WHAT IS NEEDED:
Could you print every record exactly as it stands?
_____
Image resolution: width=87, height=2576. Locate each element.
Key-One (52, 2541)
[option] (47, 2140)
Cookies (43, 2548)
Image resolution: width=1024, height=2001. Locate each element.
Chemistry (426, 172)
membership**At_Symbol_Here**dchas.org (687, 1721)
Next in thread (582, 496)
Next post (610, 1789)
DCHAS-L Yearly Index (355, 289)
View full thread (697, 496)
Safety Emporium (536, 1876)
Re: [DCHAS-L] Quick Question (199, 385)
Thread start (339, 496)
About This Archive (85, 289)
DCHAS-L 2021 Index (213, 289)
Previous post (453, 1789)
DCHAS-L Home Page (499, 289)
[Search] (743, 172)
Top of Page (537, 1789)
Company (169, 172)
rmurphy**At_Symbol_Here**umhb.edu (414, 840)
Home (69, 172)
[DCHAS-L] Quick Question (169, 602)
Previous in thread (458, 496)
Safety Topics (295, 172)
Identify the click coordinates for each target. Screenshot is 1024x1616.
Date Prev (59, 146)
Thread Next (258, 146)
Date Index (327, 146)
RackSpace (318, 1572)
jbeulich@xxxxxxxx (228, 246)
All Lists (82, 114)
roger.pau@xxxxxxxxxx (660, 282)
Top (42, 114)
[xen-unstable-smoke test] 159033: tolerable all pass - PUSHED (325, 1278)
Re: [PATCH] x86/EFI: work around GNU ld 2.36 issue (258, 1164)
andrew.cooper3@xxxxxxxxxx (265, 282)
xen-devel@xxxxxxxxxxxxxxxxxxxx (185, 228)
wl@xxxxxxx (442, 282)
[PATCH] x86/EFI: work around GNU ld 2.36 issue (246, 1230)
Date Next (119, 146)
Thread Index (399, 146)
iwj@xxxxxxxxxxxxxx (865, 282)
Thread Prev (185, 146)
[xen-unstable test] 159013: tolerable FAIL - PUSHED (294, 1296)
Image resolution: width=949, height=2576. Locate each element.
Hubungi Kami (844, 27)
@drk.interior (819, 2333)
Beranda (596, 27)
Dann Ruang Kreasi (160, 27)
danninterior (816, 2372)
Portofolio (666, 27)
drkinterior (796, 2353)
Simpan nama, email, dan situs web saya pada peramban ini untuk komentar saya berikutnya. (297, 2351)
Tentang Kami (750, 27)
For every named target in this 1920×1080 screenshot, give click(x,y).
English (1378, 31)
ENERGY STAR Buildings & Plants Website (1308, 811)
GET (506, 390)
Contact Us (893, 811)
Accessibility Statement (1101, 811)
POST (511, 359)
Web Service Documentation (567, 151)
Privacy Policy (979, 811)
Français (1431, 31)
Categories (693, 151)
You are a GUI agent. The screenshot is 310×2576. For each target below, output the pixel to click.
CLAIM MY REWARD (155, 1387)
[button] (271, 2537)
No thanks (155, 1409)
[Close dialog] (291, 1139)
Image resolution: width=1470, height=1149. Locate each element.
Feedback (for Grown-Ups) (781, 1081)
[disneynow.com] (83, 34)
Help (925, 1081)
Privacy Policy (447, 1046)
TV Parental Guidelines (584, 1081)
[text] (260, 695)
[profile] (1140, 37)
_____
RESULT:
Image resolution: width=87, height=2576. Locate each element.
Key-One (52, 2541)
[option] (47, 2140)
Cookies (43, 2548)
Image resolution: width=1024, height=2001. Locate each element.
Chemistry (426, 172)
membership**At_Symbol_Here**dchas.org (687, 1721)
Next in thread (582, 496)
Next post (610, 1789)
DCHAS-L Yearly Index (355, 289)
View full thread (697, 496)
Safety Emporium (536, 1876)
Re: [DCHAS-L] Quick Question (199, 385)
Thread start (339, 496)
About This Archive (85, 289)
DCHAS-L 2021 Index (213, 289)
Previous post (453, 1789)
DCHAS-L Home Page (499, 289)
[Search] (743, 172)
Top of Page (537, 1789)
Company (169, 172)
rmurphy**At_Symbol_Here**umhb.edu (414, 840)
Home (69, 172)
[DCHAS-L] Quick Question (169, 602)
Previous in thread (458, 496)
Safety Topics (295, 172)
Identify the click coordinates for each target. Screenshot is 1024x1616.
Date Prev (59, 146)
Thread Next (258, 146)
Date Index (327, 146)
RackSpace (318, 1572)
jbeulich@xxxxxxxx (228, 246)
All Lists (82, 114)
roger.pau@xxxxxxxxxx (660, 282)
Top (42, 114)
[xen-unstable-smoke test] 159033: tolerable all pass - PUSHED (325, 1278)
Re: [PATCH] x86/EFI: work around GNU ld 2.36 issue (258, 1164)
andrew.cooper3@xxxxxxxxxx (265, 282)
xen-devel@xxxxxxxxxxxxxxxxxxxx (185, 228)
wl@xxxxxxx (442, 282)
[PATCH] x86/EFI: work around GNU ld 2.36 issue (246, 1230)
Date Next (119, 146)
Thread Index (399, 146)
iwj@xxxxxxxxxxxxxx (865, 282)
Thread Prev (185, 146)
[xen-unstable test] 159013: tolerable FAIL - PUSHED (294, 1296)
Image resolution: width=949, height=2576. Locate each element.
Hubungi Kami (844, 27)
@drk.interior (819, 2333)
Beranda (596, 27)
Dann Ruang Kreasi (160, 27)
danninterior (816, 2372)
Portofolio (666, 27)
drkinterior (796, 2353)
Simpan nama, email, dan situs web saya pada peramban ini untuk komentar saya berikutnya. (297, 2351)
Tentang Kami (750, 27)
For every named target in this 1920×1080 screenshot, give click(x,y).
English (1378, 31)
ENERGY STAR Buildings & Plants Website (1308, 811)
GET (506, 390)
Contact Us (893, 811)
Accessibility Statement (1101, 811)
POST (511, 359)
Web Service Documentation (567, 151)
Privacy Policy (979, 811)
Français (1431, 31)
Categories (693, 151)
You are a GUI agent. The screenshot is 310×2576. For each target below, output the pixel to click.
CLAIM MY REWARD (155, 1387)
[button] (271, 2537)
No thanks (155, 1409)
[Close dialog] (291, 1139)
Image resolution: width=1470, height=1149. Locate each element.
Feedback (for Grown-Ups) (781, 1081)
[disneynow.com] (83, 34)
Help (925, 1081)
Privacy Policy (447, 1046)
TV Parental Guidelines (584, 1081)
[text] (260, 695)
[profile] (1140, 37)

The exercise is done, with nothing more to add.